Sans Superellipse Umze 2 is a bold, very wide, monoline, upright, normal x-height font.
Keywords: logos, headlines, posters, packaging, gaming ui, futuristic, tech, sporty, industrial, retro, display impact, tech branding, modern signage, geometric consistency, friendly industrial, rounded, squared, modular, geometric, soft corners.
A heavy, geometric sans built from rounded-rectangle and superellipse forms, with soft corners and broadly flattened curves. Strokes maintain a steady thickness with minimal contrast, and terminals are clean and blunt, producing a compact, machined silhouette. Counters tend toward squarish openings, and curves are resolved with generous radii rather than true circular bowls, giving letters a modular, engineered feel. The overall proportioning reads expansive and stable, with roomy sidebearings and a low-friction rhythm in both caps and lowercase.
Best suited to short-to-medium display settings such as logos, bold headlines, posters, product packaging, and tech or gaming interface titling where its geometric, rounded-square construction can read clearly and set a strong tone.
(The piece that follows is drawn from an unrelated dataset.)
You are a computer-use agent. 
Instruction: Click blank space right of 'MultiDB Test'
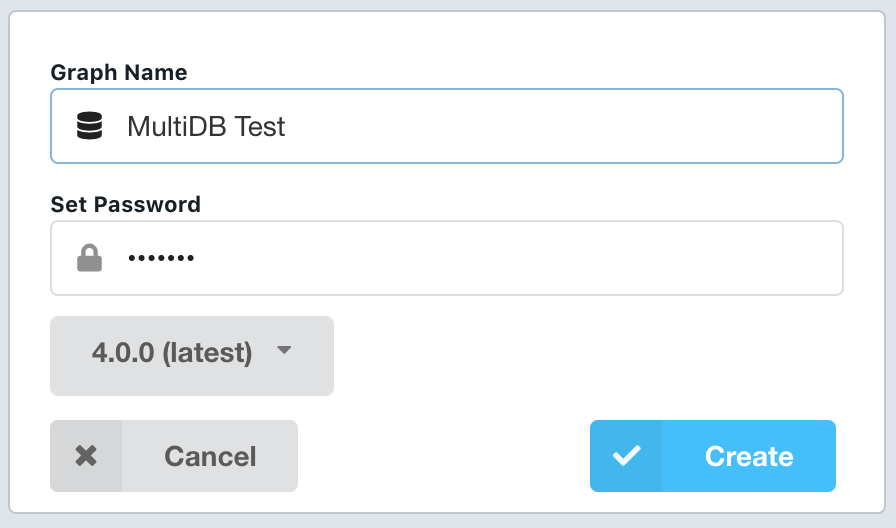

It can also work for signage or labels when a contemporary, engineered look is desired, especially at larger sizes.
The tone is modern and technical, with a streamlined, equipment-like presence that suggests speed, interfaces, and product hardware. Its softened corners keep the voice friendly enough for consumer branding while still feeling utilitarian and performance-oriented. The overall impression leans toward sci‑fi and late-20th/early-21st-century tech aesthetics rather than editorial sophistication.
The design appears intended to deliver a strong, contemporary sans voice built on superelliptical geometry—combining the assertiveness of squared forms with softened corners for approachability. It prioritizes a unified, modular construction that feels consistent across the alphabet and numerals, aiming for impact and a recognizable, tech-forward identity.
Distinctive superelliptical bowls and rounded-square counters create a consistent visual system across letters and figures, helping the design feel cohesive at display sizes. The numerals match the same squared-round logic (notably the zero and eight), reinforcing a uniform, device-ready character.